Google’s YouTube money hole not as deep as feared

Posted by: Alexei Oreskovic

How much money is Google losing from YouTube?

Not as much as you think, according to a new report by an IT research and consulting firm.

The cost of streaming billions of videos a month, and Google’s difficulties monetizing those videos, has put YouTube on track to lose almost a half billion dollars this year, according to a famous report by Credit Suisse released in April.

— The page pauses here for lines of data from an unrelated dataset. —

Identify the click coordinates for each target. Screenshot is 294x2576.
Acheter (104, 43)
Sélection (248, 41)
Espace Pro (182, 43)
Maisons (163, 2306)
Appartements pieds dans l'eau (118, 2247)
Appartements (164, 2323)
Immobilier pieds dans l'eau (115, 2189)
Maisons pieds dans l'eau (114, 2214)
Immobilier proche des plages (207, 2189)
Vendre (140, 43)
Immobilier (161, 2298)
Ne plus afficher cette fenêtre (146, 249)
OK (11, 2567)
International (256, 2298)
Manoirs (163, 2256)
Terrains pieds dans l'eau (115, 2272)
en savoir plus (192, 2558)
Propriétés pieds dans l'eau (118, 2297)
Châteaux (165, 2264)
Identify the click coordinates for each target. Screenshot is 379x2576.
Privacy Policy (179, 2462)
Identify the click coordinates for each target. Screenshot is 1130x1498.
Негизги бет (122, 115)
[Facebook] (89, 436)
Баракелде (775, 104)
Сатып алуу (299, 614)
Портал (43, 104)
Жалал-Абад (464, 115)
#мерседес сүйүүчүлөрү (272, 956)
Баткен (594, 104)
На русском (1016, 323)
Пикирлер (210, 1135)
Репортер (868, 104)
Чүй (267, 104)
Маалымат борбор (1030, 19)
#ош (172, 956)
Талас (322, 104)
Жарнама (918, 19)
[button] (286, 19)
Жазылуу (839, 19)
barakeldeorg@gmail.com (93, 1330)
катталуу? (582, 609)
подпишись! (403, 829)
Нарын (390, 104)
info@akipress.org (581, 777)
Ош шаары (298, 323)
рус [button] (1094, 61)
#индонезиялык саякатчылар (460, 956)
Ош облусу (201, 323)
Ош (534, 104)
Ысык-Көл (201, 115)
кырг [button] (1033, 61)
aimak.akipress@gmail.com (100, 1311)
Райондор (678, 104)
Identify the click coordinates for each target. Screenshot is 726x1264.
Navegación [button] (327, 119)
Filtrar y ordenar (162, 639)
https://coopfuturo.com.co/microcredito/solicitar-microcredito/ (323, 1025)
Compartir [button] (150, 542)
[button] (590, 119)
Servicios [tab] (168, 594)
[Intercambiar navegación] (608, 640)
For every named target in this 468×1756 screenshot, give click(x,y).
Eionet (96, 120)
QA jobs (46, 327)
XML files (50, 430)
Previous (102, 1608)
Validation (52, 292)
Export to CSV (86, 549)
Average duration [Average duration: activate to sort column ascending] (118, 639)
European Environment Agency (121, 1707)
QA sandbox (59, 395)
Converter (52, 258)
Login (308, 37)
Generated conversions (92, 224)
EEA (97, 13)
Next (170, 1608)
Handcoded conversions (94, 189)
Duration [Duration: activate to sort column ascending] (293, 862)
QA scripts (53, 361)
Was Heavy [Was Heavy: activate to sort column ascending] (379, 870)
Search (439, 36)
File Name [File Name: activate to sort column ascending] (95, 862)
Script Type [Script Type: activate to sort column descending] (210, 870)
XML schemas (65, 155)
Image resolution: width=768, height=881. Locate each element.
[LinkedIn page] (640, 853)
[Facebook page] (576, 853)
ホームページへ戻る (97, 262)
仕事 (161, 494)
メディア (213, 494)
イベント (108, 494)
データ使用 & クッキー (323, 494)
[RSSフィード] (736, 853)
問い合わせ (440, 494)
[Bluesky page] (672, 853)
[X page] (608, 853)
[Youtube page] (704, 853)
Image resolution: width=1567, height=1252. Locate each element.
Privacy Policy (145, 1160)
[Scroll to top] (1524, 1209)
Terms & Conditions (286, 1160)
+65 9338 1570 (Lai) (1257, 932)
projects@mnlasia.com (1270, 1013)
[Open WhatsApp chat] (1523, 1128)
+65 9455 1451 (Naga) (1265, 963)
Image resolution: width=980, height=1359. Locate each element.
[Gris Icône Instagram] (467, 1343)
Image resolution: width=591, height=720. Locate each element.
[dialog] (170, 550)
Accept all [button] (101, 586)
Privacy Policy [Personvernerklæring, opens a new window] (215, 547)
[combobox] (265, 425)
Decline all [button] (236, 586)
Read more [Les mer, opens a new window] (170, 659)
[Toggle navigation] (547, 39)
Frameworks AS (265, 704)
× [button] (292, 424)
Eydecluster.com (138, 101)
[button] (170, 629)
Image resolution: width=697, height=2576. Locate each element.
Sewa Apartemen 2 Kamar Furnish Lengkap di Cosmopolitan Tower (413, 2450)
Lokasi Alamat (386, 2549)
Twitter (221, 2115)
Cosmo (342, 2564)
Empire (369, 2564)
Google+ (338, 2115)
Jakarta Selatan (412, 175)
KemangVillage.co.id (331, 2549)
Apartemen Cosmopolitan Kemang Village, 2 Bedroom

But that report failed to take into account key aspects of the Internet infrastructure business that significantly lower YouTube’s costs, says RampRate, a San Francisco firm that consults companies on IT outsourcing practices.

According to RampRate, YouTube’s vast size means it can negotiate bandwidth deals for about half the cost per megabit per second that Credit Suisse used in its estimates. More importantly, roughly three quarters of YouTube’s bandwidth costs are virtually free thanks to peering arrangements that allow it to bypass carrier networks and the associated fees.

“YouTube’s costs are a fraction of any other company running similar operations,” said RampRate’s report, which also estimated YouTube’s hardware costs to be significantly below Credit Suisse’s assumptions, thanks to Google’s use of off-the-shelf commodity hardware.

All told, RampRate estimates that YouTube’s loss this year is only $174 million versus the $470 million estimated by Credit Suisse.

Google, of course, doesn’t break out financial figures for YouTube, which it acquired for $1.65 billion in 2006. And RampRate said its analysis is based not on any inside information about Google, but rather from the knowledge of the online infrastructure business it has acquired by working with clients.

Of course, RampRate’s estimate of a $174 million loss means YouTube is still losing a hefty chunk of change.

But RampRate argues that YouTube provides value by serving as a sort of loss leader for Google. While Google loses money on YouTube, the extra scale it gets with the video service gives the company the clout to negotiate better infrastructure deals for Google’s broader needs.

“Far from being an infrastructure money pit, YouTube is key to reducing operational costs for other Google initiatives,” said the RampRate report.